Long non‑coding RNA CCAT1 enhances human non‑small cell lung cancer growth through downregulation of microRNA‑218

Abstract

Long non-coding RNAs (lncRNAs) have critical functions in non-small cell lung cancer (NSCLC) growth. In the present study, we showed that lncRNA-CCAT1 was upregulated in NSCLC tissues. High expression of lncRNA-CCAT1 was related to tumor growth and reduced survival rate. We used short hairpin RNAs (shRNAs) to inhibit the expression of lncRNA-CCAT1 in NSCLC cells. In vitro and in vivo results demonstrated that lncRNA-CCAT1 knockdown suppressed tumor proliferation and induced apoptosis.
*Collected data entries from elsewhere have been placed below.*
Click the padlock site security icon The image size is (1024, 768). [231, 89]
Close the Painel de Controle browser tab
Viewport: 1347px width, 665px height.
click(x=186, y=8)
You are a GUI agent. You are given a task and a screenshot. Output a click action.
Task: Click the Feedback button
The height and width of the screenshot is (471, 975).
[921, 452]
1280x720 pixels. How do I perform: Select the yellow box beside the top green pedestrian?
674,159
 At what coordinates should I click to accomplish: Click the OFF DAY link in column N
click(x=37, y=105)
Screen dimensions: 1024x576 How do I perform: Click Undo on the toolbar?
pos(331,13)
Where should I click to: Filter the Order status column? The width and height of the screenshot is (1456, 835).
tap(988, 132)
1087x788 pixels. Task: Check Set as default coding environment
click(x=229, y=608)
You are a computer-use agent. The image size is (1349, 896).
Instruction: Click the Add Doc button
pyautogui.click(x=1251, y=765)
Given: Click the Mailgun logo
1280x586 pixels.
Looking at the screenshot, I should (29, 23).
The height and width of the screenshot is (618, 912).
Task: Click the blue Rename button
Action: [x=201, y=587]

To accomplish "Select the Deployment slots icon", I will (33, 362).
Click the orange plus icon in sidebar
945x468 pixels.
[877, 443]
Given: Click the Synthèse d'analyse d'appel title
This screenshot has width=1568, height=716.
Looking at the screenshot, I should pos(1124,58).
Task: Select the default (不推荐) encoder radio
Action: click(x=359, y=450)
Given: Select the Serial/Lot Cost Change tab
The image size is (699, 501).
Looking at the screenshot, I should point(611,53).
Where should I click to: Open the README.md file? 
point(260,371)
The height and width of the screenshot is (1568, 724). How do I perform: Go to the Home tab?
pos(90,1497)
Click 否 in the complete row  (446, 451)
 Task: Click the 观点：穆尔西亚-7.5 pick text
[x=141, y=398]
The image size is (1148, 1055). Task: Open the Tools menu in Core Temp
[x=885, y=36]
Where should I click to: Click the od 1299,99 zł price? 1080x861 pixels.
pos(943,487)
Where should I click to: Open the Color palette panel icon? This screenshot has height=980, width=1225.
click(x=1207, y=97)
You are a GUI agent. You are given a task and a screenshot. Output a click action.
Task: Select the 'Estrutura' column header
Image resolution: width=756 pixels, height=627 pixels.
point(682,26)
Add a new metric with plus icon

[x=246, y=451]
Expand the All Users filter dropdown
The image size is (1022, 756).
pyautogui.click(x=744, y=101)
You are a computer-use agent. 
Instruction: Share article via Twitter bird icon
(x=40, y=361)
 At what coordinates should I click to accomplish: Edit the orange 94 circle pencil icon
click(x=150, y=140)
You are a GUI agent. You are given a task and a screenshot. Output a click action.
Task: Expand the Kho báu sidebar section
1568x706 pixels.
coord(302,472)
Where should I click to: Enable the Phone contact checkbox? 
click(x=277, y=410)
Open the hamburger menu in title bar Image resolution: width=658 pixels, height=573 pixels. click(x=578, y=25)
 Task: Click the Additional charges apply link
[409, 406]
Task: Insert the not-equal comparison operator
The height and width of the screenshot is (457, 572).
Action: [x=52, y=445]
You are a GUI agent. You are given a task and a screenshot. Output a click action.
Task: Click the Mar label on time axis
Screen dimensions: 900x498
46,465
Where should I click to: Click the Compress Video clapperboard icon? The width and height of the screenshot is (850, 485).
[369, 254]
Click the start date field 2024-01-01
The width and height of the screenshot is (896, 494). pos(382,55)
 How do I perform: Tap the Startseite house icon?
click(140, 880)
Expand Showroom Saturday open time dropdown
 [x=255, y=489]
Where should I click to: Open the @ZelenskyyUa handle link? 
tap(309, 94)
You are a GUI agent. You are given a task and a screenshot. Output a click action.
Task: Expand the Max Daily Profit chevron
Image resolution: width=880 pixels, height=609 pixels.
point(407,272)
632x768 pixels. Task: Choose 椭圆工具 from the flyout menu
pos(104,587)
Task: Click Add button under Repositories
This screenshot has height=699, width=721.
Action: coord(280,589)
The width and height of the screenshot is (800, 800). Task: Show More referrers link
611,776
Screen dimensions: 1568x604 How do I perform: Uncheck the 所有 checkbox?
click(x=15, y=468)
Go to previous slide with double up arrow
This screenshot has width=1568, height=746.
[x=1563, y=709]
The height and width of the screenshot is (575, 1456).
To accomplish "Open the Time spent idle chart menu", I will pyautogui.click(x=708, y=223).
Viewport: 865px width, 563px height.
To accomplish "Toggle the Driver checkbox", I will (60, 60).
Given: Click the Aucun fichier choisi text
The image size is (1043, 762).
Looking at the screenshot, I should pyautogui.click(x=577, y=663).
Furthermore, microRNA‑218 (miR‑218) was confirmed as an effective target of lncRNA-CCAT1 in NSCLC. B lymphoma Mo-MLV insertion region 1 homolog (BMI-1), which served as a downstream target of miR-218, was also inhibited by lncRNA-CCAT1 knockdown. In conclusion, the present study indicated that upregulation of lncRNA-CCAT1 in NSCLC is associated with tumor malignant potential. lncRNA-CCAT1 enhances tumor growth in NSCLC by directly inhibiting miR-218 and indirectly increasing BMI-1 expression.